Why are you storing your passwords wrong?
The demand for security is getting higher and higher in times where almost everyone with internet access can become a "hacker" of some sort and leaked databases of well known websites and institutions find their way to public file shares. In this article I'm going to describe why and how you should use bcrypt to store your passwords, so that you don't give away all the passwords of your users in case of a stolen database dump. Since I started to develop web applications I have seen many different ways of storing passwords. Some of the most disturbing ones are storing the password in plain text, in order to be able to send the password via email to the user. This might sound like a fairy tale but this is still happening in 2012. There have been several cases like the one of reddit.com (around 2006), where they had to confess that a backup copy of their database was stolen and that it contained all the passwords in clear text.
The first rule of storing passwords is: Never ever store the actual password!
You don't need the password in clear text. You should hash the password, store the hash and discard the password. When you want to check the password you just hash it again and compare it against the stored hash.
There are several ways to hash a password. One that I have often seen looks like this:
$hash = MD5($password);
Don't do this! This is very vulnerable to rainbow table attacks. With such an attack it is possible to crack the stored passwords in almost no time.
To counter rainbow table attacks you have to add "salts" to your hash functions in order to make the resulting hash unique.
$hash = MD5($salt.$password);
Do not use the same salt for every password! The salt should be randomly generated and stored along with your password. With this method an attacker would have to generate new rainbow tables for each entry. Generating rainbow tables takes time and this will most likely put the attacker off.
In fact you should not use MD5 and its modern competitors (SHA1 and SHA256) to hash passwords. Not only is MD5 broken, those functions were also designed to be used for checking data in a per-packed / per-message basis where speed is important.
Speed is exactly what you don't want in a password hash function.
For example: If your hash function takes twice as long, your users will not mind because they only log in at the beginning of their session. For the attacker on the other hand it would take twice as long to crack the hash.
Good hash functions use a high number of iterations to generate the hash in order to make the computation more costly and therefore safer.
The hash function of choice for storing passwords is bcrypt. It uses Blowfish instead of MD5 which has an expensive setup time and you can even specify the complexity factor that determines the number of iterations that are used to compute the hash. This makes it a perfectly safe function at least until there have been major advances in cryptography. Bcrypt also stores all the information like the salt and the complexity in the resulting hash, keeping you from having to care about extra stuff to store.

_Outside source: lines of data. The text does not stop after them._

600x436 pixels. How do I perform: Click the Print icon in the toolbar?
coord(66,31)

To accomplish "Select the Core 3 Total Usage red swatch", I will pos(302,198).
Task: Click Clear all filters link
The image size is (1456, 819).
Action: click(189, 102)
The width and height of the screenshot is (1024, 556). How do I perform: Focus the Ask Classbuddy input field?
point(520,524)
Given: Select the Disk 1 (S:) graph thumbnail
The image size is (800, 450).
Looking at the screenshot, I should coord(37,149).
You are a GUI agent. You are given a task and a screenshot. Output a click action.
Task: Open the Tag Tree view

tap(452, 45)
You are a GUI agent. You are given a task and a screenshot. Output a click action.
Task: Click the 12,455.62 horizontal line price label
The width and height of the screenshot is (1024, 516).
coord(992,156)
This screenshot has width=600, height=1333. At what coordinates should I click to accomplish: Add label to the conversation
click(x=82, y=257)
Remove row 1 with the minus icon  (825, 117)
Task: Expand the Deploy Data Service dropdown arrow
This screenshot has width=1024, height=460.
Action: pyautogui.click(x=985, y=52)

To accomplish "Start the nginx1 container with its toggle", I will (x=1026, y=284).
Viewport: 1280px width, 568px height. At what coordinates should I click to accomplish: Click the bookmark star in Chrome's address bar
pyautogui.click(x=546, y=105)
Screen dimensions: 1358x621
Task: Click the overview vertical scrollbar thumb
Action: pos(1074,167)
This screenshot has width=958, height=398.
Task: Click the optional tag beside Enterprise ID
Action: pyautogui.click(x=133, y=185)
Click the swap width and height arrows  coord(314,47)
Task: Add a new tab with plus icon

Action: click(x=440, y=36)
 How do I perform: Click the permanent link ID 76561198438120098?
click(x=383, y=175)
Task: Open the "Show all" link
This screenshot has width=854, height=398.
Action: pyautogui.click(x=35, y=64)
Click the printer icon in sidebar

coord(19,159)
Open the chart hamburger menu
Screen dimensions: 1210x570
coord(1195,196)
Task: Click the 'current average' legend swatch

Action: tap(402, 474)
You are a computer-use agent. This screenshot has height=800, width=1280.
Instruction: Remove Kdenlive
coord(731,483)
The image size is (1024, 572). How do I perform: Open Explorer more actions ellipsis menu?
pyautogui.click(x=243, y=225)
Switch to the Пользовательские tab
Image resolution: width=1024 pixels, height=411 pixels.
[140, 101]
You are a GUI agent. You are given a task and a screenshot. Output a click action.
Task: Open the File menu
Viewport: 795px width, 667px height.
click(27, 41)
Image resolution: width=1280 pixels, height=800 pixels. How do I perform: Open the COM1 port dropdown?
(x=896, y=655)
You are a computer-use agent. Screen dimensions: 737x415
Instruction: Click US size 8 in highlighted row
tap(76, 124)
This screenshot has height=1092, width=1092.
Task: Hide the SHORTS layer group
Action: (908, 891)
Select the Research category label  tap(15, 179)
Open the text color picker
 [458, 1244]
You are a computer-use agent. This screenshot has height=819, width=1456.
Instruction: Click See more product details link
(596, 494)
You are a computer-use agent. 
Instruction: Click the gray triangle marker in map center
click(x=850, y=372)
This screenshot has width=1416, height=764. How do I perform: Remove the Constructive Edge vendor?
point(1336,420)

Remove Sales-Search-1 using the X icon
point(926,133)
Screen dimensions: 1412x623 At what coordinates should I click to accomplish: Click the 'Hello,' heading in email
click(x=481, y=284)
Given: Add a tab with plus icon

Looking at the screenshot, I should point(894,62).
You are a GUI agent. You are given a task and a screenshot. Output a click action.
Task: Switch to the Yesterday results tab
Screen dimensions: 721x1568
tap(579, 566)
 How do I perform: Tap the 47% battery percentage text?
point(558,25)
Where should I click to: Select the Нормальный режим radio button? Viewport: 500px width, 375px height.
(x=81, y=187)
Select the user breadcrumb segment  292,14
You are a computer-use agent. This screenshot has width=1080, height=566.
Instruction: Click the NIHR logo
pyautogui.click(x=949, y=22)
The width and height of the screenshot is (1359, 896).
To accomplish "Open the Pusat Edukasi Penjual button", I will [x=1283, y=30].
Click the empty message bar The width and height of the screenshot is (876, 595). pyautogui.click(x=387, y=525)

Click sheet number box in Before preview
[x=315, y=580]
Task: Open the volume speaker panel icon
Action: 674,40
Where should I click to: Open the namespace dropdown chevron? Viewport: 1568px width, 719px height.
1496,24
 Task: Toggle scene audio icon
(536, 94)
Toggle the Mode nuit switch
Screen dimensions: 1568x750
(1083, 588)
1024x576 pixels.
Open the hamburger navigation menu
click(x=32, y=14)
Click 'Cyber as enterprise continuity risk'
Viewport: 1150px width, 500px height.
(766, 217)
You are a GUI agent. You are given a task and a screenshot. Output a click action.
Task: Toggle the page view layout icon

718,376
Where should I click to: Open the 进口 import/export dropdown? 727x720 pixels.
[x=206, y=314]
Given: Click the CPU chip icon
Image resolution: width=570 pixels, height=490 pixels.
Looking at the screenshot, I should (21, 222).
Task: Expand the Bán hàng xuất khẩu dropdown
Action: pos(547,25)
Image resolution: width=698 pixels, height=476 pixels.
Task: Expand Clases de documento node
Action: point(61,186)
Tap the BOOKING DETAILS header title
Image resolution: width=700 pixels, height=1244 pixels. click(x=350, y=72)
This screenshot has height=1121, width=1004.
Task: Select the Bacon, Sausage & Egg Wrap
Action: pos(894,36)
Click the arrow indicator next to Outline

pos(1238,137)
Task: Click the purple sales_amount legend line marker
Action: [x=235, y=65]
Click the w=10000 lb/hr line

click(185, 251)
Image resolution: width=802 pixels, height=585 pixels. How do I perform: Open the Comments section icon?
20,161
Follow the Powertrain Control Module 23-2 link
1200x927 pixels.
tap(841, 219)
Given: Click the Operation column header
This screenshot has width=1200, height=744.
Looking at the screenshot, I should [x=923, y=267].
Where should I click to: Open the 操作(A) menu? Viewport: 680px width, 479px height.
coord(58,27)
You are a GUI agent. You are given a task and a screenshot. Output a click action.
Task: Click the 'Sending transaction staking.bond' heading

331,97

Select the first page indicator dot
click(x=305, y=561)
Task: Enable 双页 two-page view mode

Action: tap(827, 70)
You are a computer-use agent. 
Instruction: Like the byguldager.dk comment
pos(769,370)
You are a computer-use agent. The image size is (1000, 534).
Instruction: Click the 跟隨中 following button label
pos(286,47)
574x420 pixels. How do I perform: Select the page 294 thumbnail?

Luckily there are very easy to use implementations and libraries out there:
For Java projects I recommend to use jBCrypt (http://www.mindrot.org/projects/jBCrypt/)
// Hash a password for the first time
String hashed = BCrypt.hashpw(password, BCrypt.gensalt());
// gensalt's log_rounds parameter determines the complexity
// the work factor is 2**log_rounds, and the default is 10
String hashed = BCrypt.hashpw(password, BCrypt.gensalt(12));
// Check that an unencrypted password matches one that has
// previously been hashed
if (BCrypt.checkpw(candidate, hashed))
System.out.println("It matches");
else
System.out.println("It does not match");
For PHP projects I recommend to use the Portable PHP password hashing framework (http://www.openwall.com/phpass/)
require('PasswordHash.php');
$pwdHasher = new PasswordHash(8, FALSE);
// $hash is what you would store in your database
$hash = $pwdHasher->HashPassword( $password );
// $hash would be the $hashed stored in your database for this user
$checked = $pwdHasher->CheckPassword($password, $hash);
if ($checked) {
echo 'password correct';
} else {
echo 'wrong credentials';
}
Please keep in mind that those are just examples. I am not a cryptographer and if you are working on a high security project you should probably hire one to provide you with the best practices!